For the last three years, the coalition sponsoring the bill has done “a lot of education,” says Ricardo Nuñez, SELC's Cooperatives Program Director & Legal Services Director. Organizers have worked to build awareness of worker cooperatives and “reframe the conversations about worker owned jobs and right livelihood.”
“[AB 816] is a resubmission of a newer, more teased-out bill,” says Nuñez, “with specific language identifying how we can build a stronger foundation moving forward, for a multi-year campaign around increasing worker ownership in California.”
The bill eases barriers to raising capital and allowing people to invest in worker coops. Currently, securities registration in California requires that if you have a company and you want to raise funds from a third party (which could be a worker in your company), you either need to register that offering with the state or it should fall under an exemption from registration.

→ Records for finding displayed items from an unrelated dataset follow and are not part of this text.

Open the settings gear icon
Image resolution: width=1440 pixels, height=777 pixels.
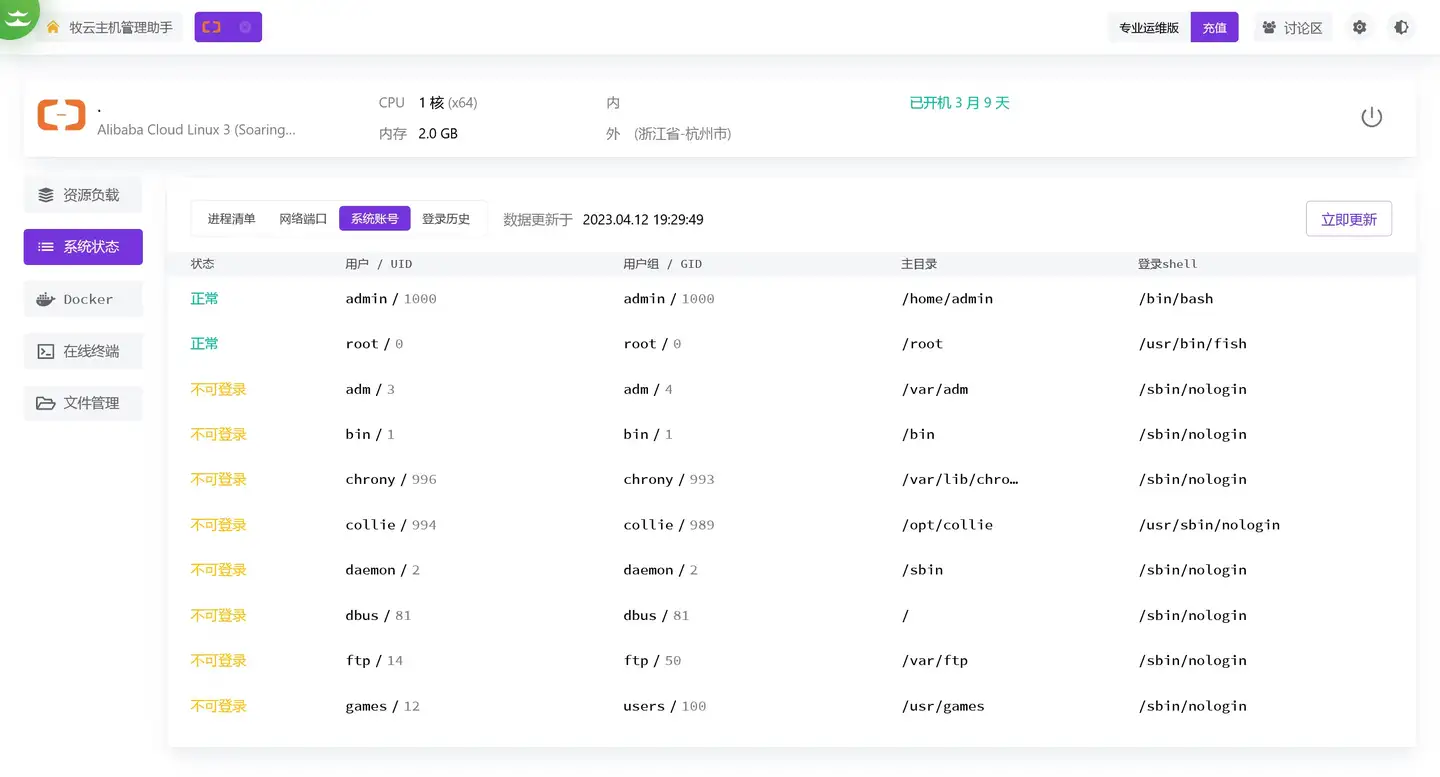pos(1359,27)
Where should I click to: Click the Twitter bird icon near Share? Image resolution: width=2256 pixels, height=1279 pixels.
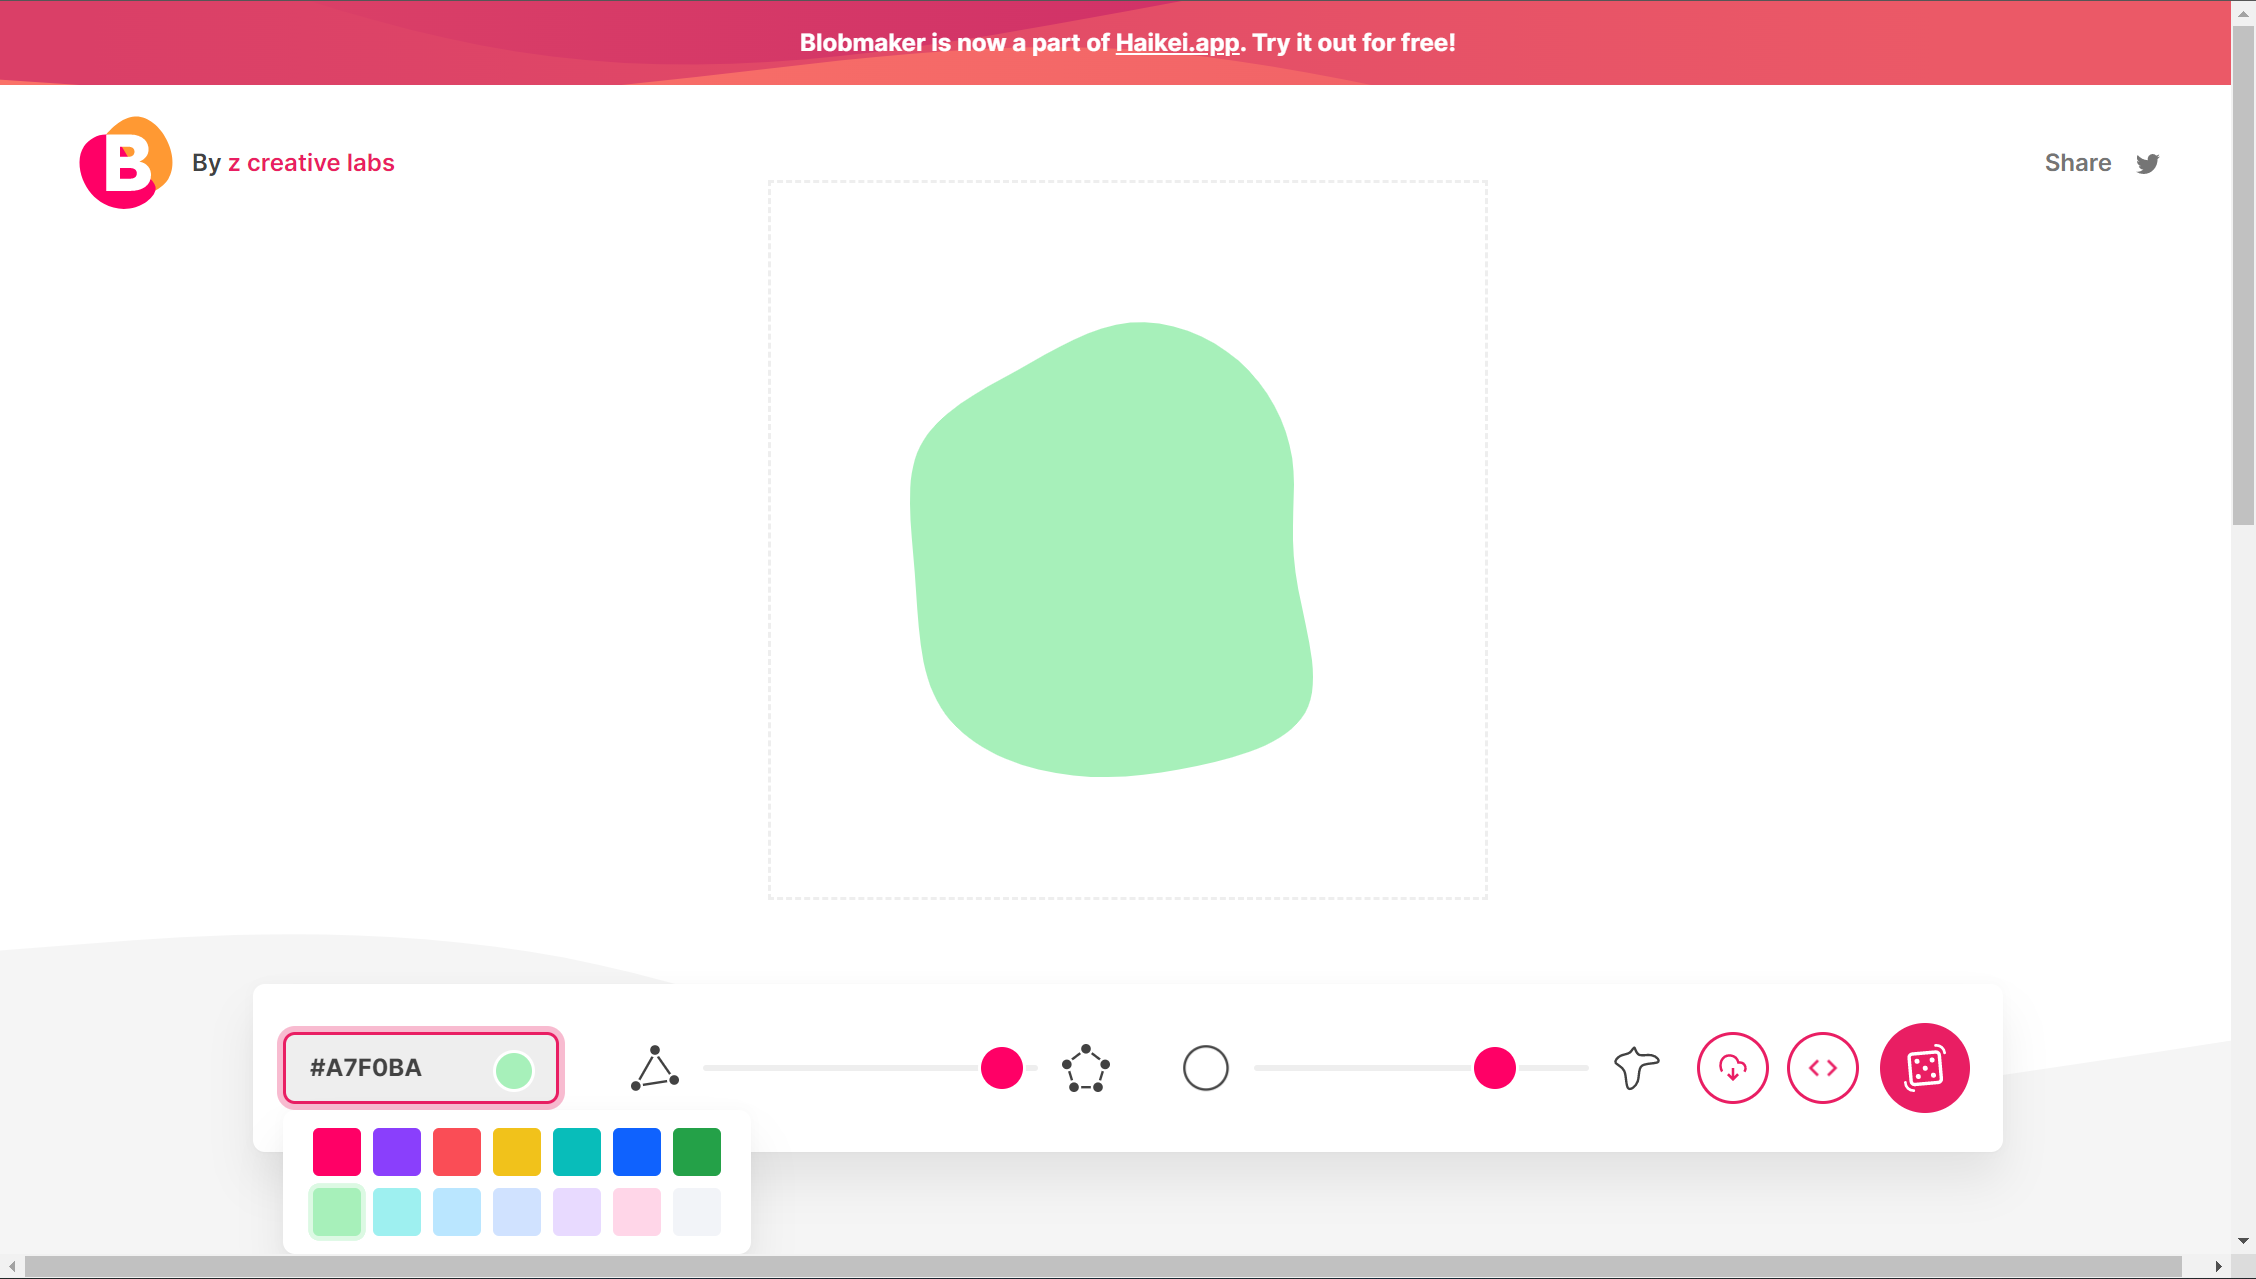pyautogui.click(x=2148, y=163)
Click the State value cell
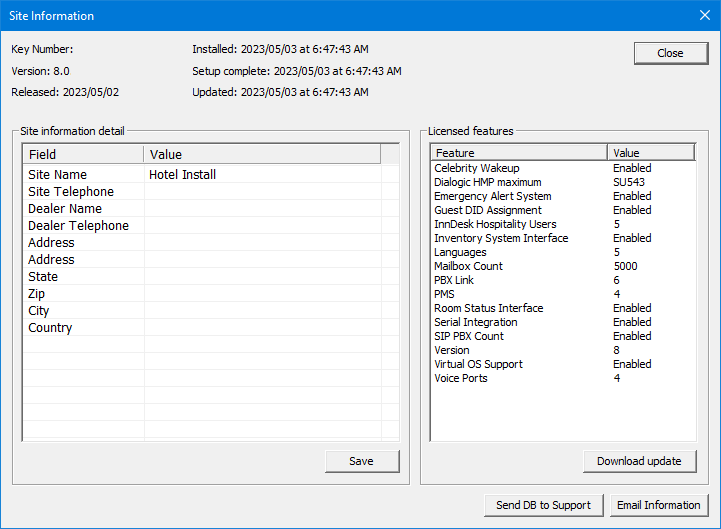Image resolution: width=721 pixels, height=529 pixels. coord(262,277)
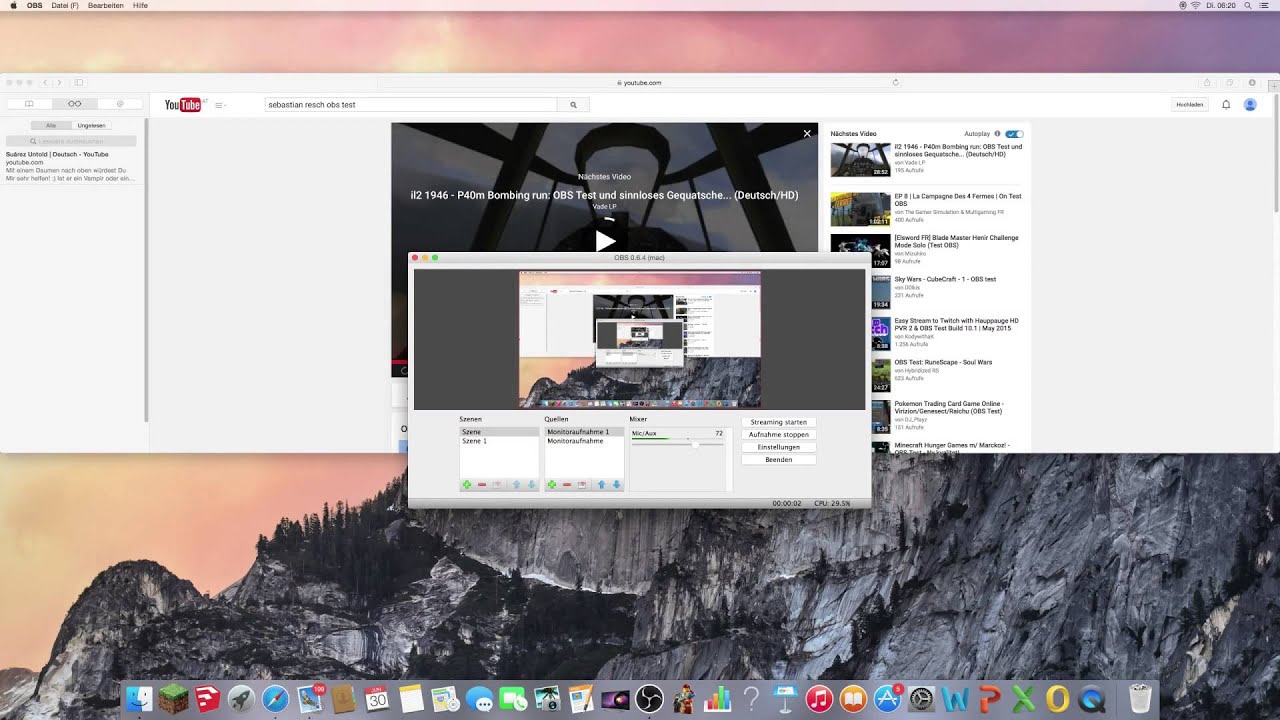Image resolution: width=1280 pixels, height=720 pixels.
Task: Switch reading list filter to Alle
Action: click(x=51, y=125)
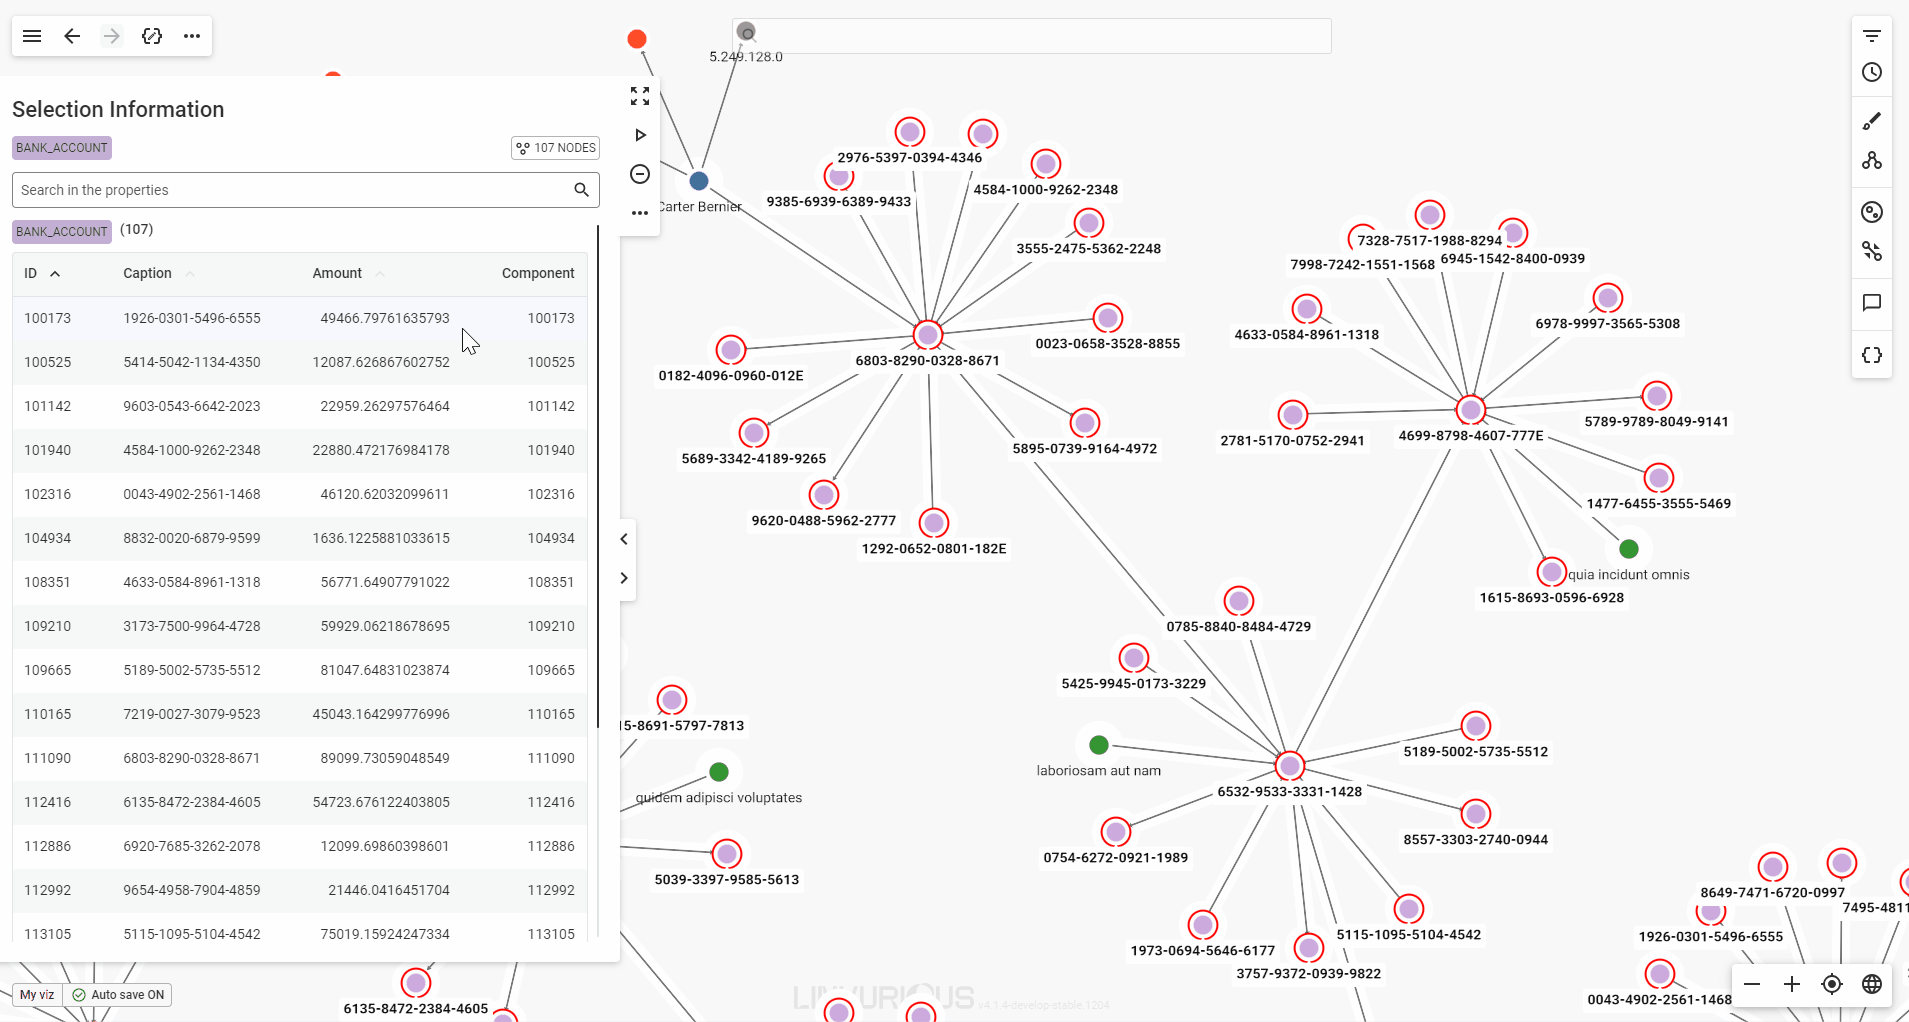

The bill clarifies that worker owners should not be considered outsiders and that investments made by workers into their worker cooperative would be exempt from the definition of a security in California.
The bill also creates a new exemption for members in worker coops so they can invest up to $5,000 in their worker coop. This will fall under an existing coop security that is currently capped at $300.
AB 816 is scheduled for a committee hearing in Sacramento on April 27. In the meantime, coalition organizers are gathering signatures on a petition and asking supporters to email letters of support (here's a template letter you can use) to Assemblymember Bonta and to Kathleen O'Malley, Principal Consultant of the Committee on Banking and Finance.
Supporters are also invited to go to Sacramento with the coalition on April 27 to speak favorably to the committee about the bill. To do so, contact Nuñez or Christina Oatfield, SELC’s Policy Director, at communications [at] theselc.org.
The bill has a good chance of being adopted if people understand what it will do, says Jacob. “It’s pretty non-controversial. I don’t see why anyone would oppose it.”
Jacob says the best case scenario is that AB 816 gets passed, and that through the process of it getting passed, more California State Assembly members buy into the idea of worker ownership as a key part of the policy package to address inequality in California.
“Then we have more supporters when we come back to the Senate next year with another bill,” Jacob explains. “It’s slowly building our political power and constituency in Sacramento to advance worker ownership across California.”